(Stored items)
--- START ---

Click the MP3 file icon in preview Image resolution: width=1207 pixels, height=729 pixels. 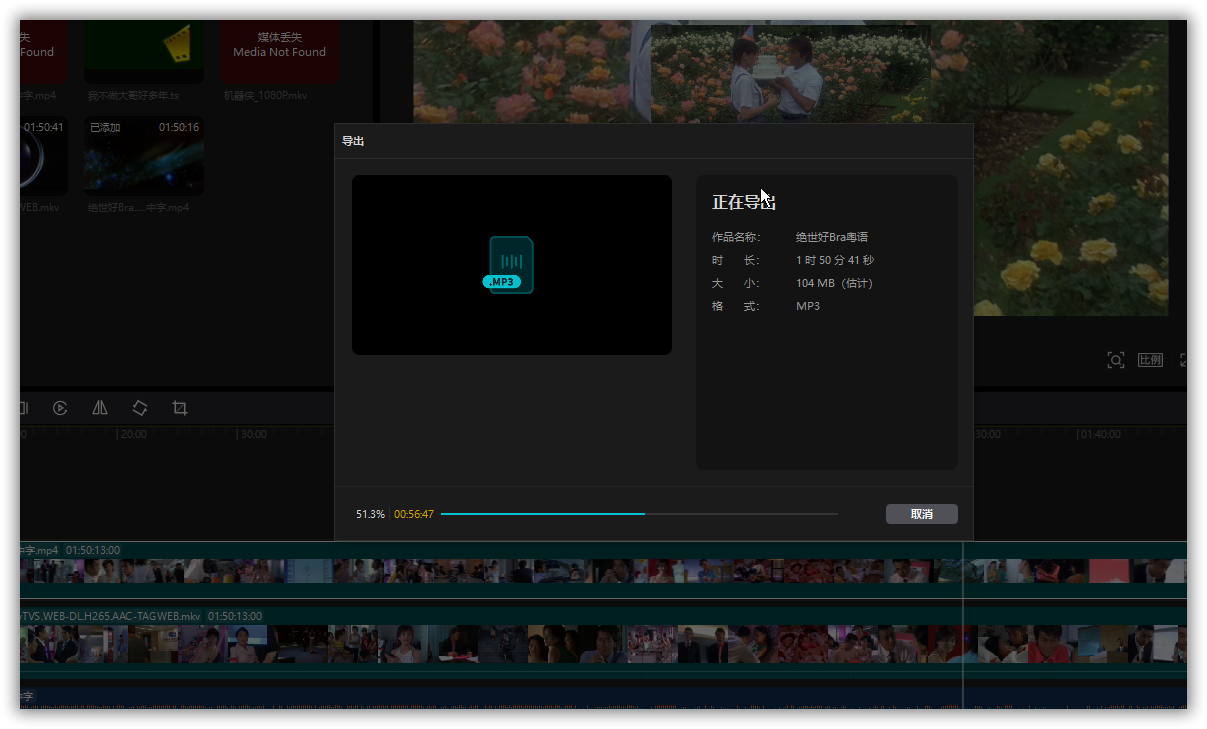(x=511, y=265)
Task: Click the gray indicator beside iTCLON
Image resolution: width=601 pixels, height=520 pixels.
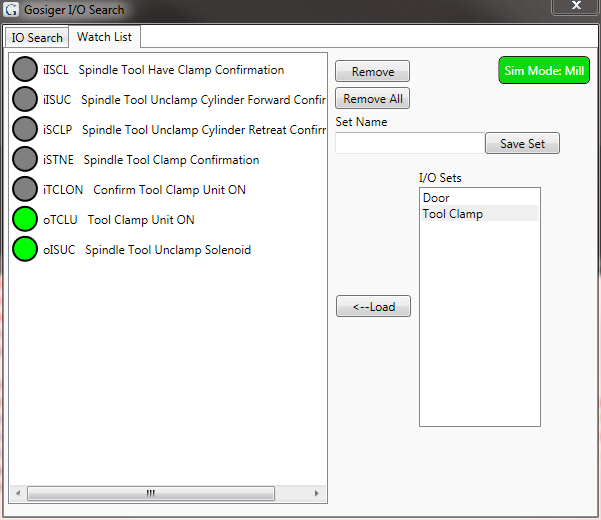Action: pos(25,190)
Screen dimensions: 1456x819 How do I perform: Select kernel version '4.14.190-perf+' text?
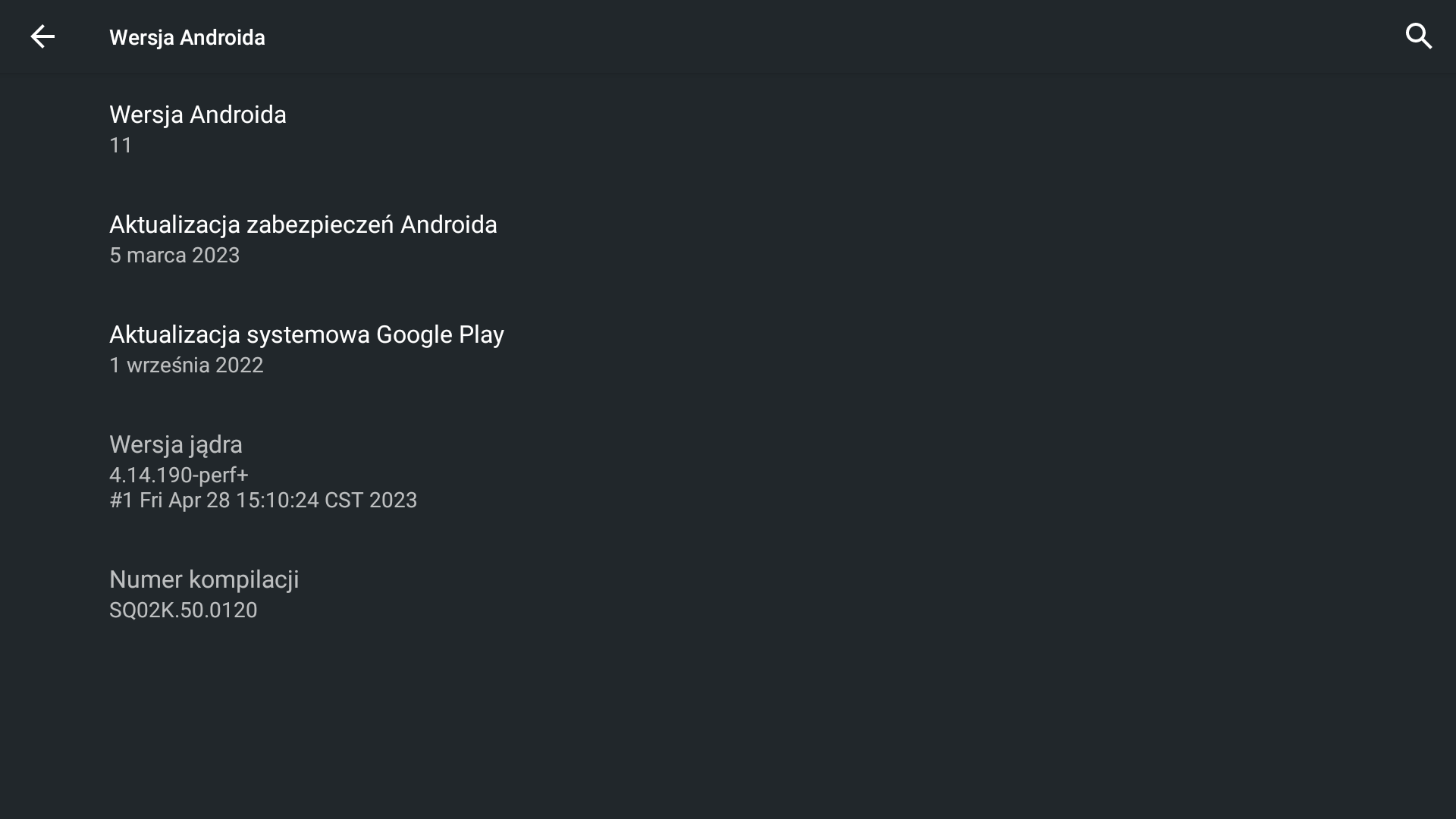[179, 475]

--- END ---

Once the line holding "Image resolution: width=601" is found, set it down along with every line after it through the end of the entries, exactly, leaving the pictures out.

» Exercise result
Image resolution: width=601 pixels, height=520 pixels.
Action: pos(25,190)
Screen dimensions: 1456x819 How do I perform: Select kernel version '4.14.190-perf+' text?
[179, 475]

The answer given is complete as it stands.